Tax authorities accessed 84 million offshore accounts in 2019: OECD

Topics OECD | tax | OECD countries Tax

Since the G20 declared an end to bank secrecy in 2009, the international community has continued to make strides in the fight against offshore tax evasion
Around 100 countries carried out automatic exchange of information in 2019, enabling their tax authorities to obtain data on 84 million financial accounts held offshore by their residents, covering total assets of 10 trillion euros, the Organisation for Economic Co-operation and Development (OECD) said. 

This represents a significant increase over 2018, when information on 47 million financial accounts was exchanged, totaling 5 trillion euros. 

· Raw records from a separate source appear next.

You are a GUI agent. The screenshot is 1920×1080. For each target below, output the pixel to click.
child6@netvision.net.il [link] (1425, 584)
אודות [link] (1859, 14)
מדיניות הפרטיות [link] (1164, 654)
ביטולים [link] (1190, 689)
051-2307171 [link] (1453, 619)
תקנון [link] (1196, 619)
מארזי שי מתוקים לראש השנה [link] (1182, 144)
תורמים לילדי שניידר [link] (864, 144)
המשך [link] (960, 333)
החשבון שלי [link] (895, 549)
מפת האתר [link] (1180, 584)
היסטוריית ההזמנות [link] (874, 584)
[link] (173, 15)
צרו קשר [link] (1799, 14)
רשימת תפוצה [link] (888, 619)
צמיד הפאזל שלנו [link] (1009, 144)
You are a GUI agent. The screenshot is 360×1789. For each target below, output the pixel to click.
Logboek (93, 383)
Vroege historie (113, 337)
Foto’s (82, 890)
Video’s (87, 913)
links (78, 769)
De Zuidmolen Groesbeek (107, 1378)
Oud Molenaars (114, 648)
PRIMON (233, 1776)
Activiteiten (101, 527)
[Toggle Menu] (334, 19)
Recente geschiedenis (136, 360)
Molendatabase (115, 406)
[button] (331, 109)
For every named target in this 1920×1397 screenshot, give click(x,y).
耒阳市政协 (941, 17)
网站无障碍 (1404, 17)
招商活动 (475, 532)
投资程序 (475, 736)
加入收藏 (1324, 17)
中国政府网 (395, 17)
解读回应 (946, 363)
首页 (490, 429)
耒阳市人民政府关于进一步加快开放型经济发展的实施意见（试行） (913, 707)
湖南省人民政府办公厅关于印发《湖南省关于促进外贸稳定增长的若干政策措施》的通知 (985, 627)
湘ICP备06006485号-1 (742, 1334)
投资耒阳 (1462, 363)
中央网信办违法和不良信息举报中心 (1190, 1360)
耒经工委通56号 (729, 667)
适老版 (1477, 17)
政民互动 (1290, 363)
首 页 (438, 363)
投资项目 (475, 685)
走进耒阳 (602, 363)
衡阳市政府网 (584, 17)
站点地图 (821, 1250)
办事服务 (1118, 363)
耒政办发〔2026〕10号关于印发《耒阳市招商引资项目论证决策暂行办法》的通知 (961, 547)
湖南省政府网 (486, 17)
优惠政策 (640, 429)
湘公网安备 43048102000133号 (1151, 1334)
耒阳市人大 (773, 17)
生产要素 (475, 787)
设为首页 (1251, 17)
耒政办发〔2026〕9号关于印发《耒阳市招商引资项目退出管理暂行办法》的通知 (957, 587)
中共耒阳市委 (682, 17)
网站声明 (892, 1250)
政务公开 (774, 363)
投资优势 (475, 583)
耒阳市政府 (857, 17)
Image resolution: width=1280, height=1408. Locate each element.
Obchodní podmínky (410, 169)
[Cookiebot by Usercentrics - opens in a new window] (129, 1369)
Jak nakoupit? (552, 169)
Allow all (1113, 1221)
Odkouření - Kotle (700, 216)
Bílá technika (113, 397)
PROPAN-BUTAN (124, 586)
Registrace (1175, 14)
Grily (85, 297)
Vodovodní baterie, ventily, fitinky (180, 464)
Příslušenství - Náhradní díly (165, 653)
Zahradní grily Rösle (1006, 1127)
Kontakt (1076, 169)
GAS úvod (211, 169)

The growth stems from an increase in the number of jurisdictions receiving information as well as a wider scope of information exchanged, OECD said. 
The Common Reporting Standard — developed in 2014 — requires countries and jurisdictions to exchange information on financial accounts of non-residents obtained from their financial institutions annually, reducing the possibility of offshore tax evasion. 

 

 
Many developing countries have joined the process and more are expected to follow suit in the coming years.

“Automatic exchange of information is a game changer,” OECD Secretary-General Angel Gurría said. “This system of multilateral exchange created by the OECD and managed by the Global Forum is providing countries around the world, including many developing countries, with a wealth of new information, empowering their tax administrations to ensure that offshore accounts are being properly declared.”

“Countries are going to raise much needed revenue, especially critical now in light of the current Covid-19 crisis, while moving closer to a world where there is nowhere left to hide,” he added.

Since the Group of 20 (G20) countries declared an end to bank secrecy in 2009, the international community has continued to make strides in the fight against offshore tax evasion. 
Through the Global Forum — which brings together 161 countries and jurisdictions committed to OECD tax standards — countries have ramped up global co-operation, first through exchange of information on request and via automatic exchange since 2017, implemented through more than 6,000 bilateral relationships signed in 2019.

Wider exchange of information driven by the Global Forum was associated with a 24 per cent ($410 billion) reduction in foreign-owned bank deposits in international financial centres between 2008 and 2019.